Print every one of the following lines verbatim, from first to last, with no changes.

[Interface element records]

▼

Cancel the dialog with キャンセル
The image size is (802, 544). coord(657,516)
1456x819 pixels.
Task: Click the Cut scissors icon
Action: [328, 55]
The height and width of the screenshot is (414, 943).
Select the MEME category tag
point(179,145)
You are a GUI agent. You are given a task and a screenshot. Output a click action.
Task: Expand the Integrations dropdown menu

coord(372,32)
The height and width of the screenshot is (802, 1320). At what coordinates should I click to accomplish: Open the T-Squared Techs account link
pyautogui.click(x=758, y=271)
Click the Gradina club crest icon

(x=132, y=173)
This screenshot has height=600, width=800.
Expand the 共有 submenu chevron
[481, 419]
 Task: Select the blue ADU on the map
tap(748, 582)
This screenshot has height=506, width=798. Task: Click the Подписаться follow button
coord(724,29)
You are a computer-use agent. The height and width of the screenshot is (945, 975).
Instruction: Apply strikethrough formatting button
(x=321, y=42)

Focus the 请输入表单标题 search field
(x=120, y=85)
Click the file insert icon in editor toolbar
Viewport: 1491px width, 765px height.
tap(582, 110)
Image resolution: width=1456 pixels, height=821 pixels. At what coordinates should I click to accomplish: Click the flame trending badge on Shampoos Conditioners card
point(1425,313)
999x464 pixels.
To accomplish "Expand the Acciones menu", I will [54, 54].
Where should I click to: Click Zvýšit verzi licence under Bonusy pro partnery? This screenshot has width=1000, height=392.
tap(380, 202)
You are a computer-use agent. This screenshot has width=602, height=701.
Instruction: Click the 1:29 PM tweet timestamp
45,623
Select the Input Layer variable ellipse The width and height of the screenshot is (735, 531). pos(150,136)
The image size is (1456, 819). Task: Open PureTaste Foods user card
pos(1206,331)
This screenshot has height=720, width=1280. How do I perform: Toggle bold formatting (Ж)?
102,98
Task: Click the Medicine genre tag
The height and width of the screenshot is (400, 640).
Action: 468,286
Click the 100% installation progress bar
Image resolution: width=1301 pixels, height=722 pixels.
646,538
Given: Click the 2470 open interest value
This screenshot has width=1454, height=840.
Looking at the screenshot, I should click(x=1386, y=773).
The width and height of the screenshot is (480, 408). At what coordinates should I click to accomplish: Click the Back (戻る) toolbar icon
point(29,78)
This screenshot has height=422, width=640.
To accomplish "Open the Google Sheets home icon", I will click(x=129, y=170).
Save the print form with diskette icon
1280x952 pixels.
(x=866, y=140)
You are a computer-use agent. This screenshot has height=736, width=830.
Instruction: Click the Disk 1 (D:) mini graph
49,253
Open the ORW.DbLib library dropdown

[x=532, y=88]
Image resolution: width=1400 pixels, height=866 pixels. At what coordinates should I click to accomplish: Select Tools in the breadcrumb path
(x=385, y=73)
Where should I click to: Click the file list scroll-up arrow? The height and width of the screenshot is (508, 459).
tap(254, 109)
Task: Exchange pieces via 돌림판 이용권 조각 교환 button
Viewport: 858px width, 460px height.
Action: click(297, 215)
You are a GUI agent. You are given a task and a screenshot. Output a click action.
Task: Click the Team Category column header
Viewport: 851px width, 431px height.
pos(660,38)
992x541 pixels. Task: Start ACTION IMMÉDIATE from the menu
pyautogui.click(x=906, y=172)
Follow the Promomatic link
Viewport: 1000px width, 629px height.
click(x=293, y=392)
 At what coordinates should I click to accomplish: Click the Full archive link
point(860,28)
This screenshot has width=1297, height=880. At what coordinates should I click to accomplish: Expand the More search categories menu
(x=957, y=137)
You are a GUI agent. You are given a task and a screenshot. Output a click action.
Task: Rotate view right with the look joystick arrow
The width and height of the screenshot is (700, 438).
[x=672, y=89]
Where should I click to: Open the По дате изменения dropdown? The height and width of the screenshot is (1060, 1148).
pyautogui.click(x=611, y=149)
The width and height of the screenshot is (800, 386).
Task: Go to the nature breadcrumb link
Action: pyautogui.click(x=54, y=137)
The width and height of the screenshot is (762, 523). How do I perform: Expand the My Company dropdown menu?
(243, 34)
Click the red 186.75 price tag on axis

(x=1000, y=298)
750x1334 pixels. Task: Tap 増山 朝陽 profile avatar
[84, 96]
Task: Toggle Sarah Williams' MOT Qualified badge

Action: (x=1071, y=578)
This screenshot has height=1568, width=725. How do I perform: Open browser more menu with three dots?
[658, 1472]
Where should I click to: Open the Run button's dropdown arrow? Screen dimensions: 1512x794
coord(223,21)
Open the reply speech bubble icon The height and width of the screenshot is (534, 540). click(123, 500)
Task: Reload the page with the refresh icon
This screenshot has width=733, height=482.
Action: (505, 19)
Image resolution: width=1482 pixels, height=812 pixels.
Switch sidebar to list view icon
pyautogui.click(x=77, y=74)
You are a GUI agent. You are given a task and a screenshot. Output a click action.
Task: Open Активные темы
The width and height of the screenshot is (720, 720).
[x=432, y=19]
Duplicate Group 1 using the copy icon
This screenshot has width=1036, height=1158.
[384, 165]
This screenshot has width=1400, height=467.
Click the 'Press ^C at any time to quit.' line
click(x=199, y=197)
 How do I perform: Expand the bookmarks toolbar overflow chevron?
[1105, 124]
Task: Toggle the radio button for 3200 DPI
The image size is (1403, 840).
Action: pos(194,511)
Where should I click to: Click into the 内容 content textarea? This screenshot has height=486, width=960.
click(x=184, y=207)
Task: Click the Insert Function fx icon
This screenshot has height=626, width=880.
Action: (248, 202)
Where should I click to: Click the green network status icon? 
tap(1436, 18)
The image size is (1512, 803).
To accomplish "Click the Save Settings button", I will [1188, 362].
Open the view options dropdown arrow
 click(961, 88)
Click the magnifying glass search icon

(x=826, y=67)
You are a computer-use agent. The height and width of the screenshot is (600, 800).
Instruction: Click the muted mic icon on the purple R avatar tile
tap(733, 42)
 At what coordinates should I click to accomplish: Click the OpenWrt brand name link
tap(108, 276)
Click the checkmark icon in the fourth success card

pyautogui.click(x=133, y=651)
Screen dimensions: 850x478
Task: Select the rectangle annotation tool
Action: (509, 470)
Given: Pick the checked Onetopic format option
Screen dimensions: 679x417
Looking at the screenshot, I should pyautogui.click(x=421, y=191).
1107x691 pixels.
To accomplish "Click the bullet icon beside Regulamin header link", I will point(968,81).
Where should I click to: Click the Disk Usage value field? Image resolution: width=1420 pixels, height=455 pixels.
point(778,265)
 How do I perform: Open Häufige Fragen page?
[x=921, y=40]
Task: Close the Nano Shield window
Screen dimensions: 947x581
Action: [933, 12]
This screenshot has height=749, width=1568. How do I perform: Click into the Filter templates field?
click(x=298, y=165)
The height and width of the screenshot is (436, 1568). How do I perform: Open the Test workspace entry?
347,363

▲

-- Task response --
Cancel the dialog with キャンセル
The image size is (802, 544). coord(657,516)
1456x819 pixels.
Task: Click the Cut scissors icon
Action: [328, 55]
The height and width of the screenshot is (414, 943).
Select the MEME category tag
point(179,145)
You are a GUI agent. You are given a task and a screenshot. Output a click action.
Task: Expand the Integrations dropdown menu

coord(372,32)
The height and width of the screenshot is (802, 1320). At what coordinates should I click to accomplish: Open the T-Squared Techs account link
pyautogui.click(x=758, y=271)
Click the Gradina club crest icon

(x=132, y=173)
This screenshot has height=600, width=800.
Expand the 共有 submenu chevron
[481, 419]
 Task: Select the blue ADU on the map
tap(748, 582)
This screenshot has height=506, width=798. Task: Click the Подписаться follow button
coord(724,29)
You are a computer-use agent. The height and width of the screenshot is (945, 975).
Instruction: Apply strikethrough formatting button
(x=321, y=42)

Focus the 请输入表单标题 search field
(x=120, y=85)
Click the file insert icon in editor toolbar
Viewport: 1491px width, 765px height.
tap(582, 110)
Image resolution: width=1456 pixels, height=821 pixels. At what coordinates should I click to accomplish: Click the flame trending badge on Shampoos Conditioners card
point(1425,313)
999x464 pixels.
To accomplish "Expand the Acciones menu", I will [54, 54].
Where should I click to: Click Zvýšit verzi licence under Bonusy pro partnery? This screenshot has width=1000, height=392.
tap(380, 202)
You are a computer-use agent. This screenshot has width=602, height=701.
Instruction: Click the 1:29 PM tweet timestamp
45,623
Select the Input Layer variable ellipse The width and height of the screenshot is (735, 531). pos(150,136)
The image size is (1456, 819). Task: Open PureTaste Foods user card
pos(1206,331)
This screenshot has height=720, width=1280. How do I perform: Toggle bold formatting (Ж)?
102,98
Task: Click the Medicine genre tag
The height and width of the screenshot is (400, 640).
Action: 468,286
Click the 100% installation progress bar
Image resolution: width=1301 pixels, height=722 pixels.
646,538
Given: Click the 2470 open interest value
This screenshot has width=1454, height=840.
Looking at the screenshot, I should click(x=1386, y=773).
The width and height of the screenshot is (480, 408). At what coordinates should I click to accomplish: Click the Back (戻る) toolbar icon
point(29,78)
This screenshot has height=422, width=640.
To accomplish "Open the Google Sheets home icon", I will click(x=129, y=170).
Save the print form with diskette icon
1280x952 pixels.
(x=866, y=140)
You are a computer-use agent. This screenshot has height=736, width=830.
Instruction: Click the Disk 1 (D:) mini graph
49,253
Open the ORW.DbLib library dropdown

[x=532, y=88]
Image resolution: width=1400 pixels, height=866 pixels. At what coordinates should I click to accomplish: Select Tools in the breadcrumb path
(x=385, y=73)
Where should I click to: Click the file list scroll-up arrow? The height and width of the screenshot is (508, 459).
tap(254, 109)
Task: Exchange pieces via 돌림판 이용권 조각 교환 button
Viewport: 858px width, 460px height.
Action: click(297, 215)
You are a GUI agent. You are given a task and a screenshot. Output a click action.
Task: Click the Team Category column header
Viewport: 851px width, 431px height.
pos(660,38)
992x541 pixels. Task: Start ACTION IMMÉDIATE from the menu
pyautogui.click(x=906, y=172)
Follow the Promomatic link
Viewport: 1000px width, 629px height.
click(x=293, y=392)
 At what coordinates should I click to accomplish: Click the Full archive link
point(860,28)
This screenshot has width=1297, height=880. At what coordinates should I click to accomplish: Expand the More search categories menu
(x=957, y=137)
You are a GUI agent. You are given a task and a screenshot. Output a click action.
Task: Rotate view right with the look joystick arrow
The width and height of the screenshot is (700, 438).
[x=672, y=89]
Where should I click to: Open the По дате изменения dropdown? The height and width of the screenshot is (1060, 1148).
pyautogui.click(x=611, y=149)
The width and height of the screenshot is (800, 386).
Task: Go to the nature breadcrumb link
Action: pyautogui.click(x=54, y=137)
The width and height of the screenshot is (762, 523). How do I perform: Expand the My Company dropdown menu?
(243, 34)
Click the red 186.75 price tag on axis

(x=1000, y=298)
750x1334 pixels. Task: Tap 増山 朝陽 profile avatar
[84, 96]
Task: Toggle Sarah Williams' MOT Qualified badge

Action: (x=1071, y=578)
This screenshot has height=1568, width=725. How do I perform: Open browser more menu with three dots?
[658, 1472]
Where should I click to: Open the Run button's dropdown arrow? Screen dimensions: 1512x794
coord(223,21)
Open the reply speech bubble icon The height and width of the screenshot is (534, 540). click(123, 500)
Task: Reload the page with the refresh icon
This screenshot has width=733, height=482.
Action: (505, 19)
Image resolution: width=1482 pixels, height=812 pixels.
Switch sidebar to list view icon
pyautogui.click(x=77, y=74)
You are a GUI agent. You are given a task and a screenshot. Output a click action.
Task: Open Активные темы
The width and height of the screenshot is (720, 720).
[x=432, y=19]
Duplicate Group 1 using the copy icon
This screenshot has width=1036, height=1158.
[384, 165]
This screenshot has width=1400, height=467.
Click the 'Press ^C at any time to quit.' line
click(x=199, y=197)
 How do I perform: Expand the bookmarks toolbar overflow chevron?
[1105, 124]
Task: Toggle the radio button for 3200 DPI
The image size is (1403, 840).
Action: pos(194,511)
Where should I click to: Click into the 内容 content textarea? This screenshot has height=486, width=960.
click(x=184, y=207)
Task: Click the Insert Function fx icon
This screenshot has height=626, width=880.
Action: (248, 202)
Where should I click to: Click the green network status icon? 
tap(1436, 18)
The image size is (1512, 803).
To accomplish "Click the Save Settings button", I will [1188, 362].
Open the view options dropdown arrow
 click(961, 88)
Click the magnifying glass search icon

(x=826, y=67)
You are a computer-use agent. The height and width of the screenshot is (600, 800).
Instruction: Click the muted mic icon on the purple R avatar tile
tap(733, 42)
 At what coordinates should I click to accomplish: Click the OpenWrt brand name link
tap(108, 276)
Click the checkmark icon in the fourth success card

pyautogui.click(x=133, y=651)
Screen dimensions: 850x478
Task: Select the rectangle annotation tool
Action: (509, 470)
Given: Pick the checked Onetopic format option
Screen dimensions: 679x417
Looking at the screenshot, I should pyautogui.click(x=421, y=191).
1107x691 pixels.
To accomplish "Click the bullet icon beside Regulamin header link", I will point(968,81).
Where should I click to: Click the Disk Usage value field? Image resolution: width=1420 pixels, height=455 pixels.
point(778,265)
 How do I perform: Open Häufige Fragen page?
[x=921, y=40]
Task: Close the Nano Shield window
Screen dimensions: 947x581
Action: [933, 12]
This screenshot has height=749, width=1568. How do I perform: Click into the Filter templates field?
click(x=298, y=165)
The height and width of the screenshot is (436, 1568). How do I perform: Open the Test workspace entry?
347,363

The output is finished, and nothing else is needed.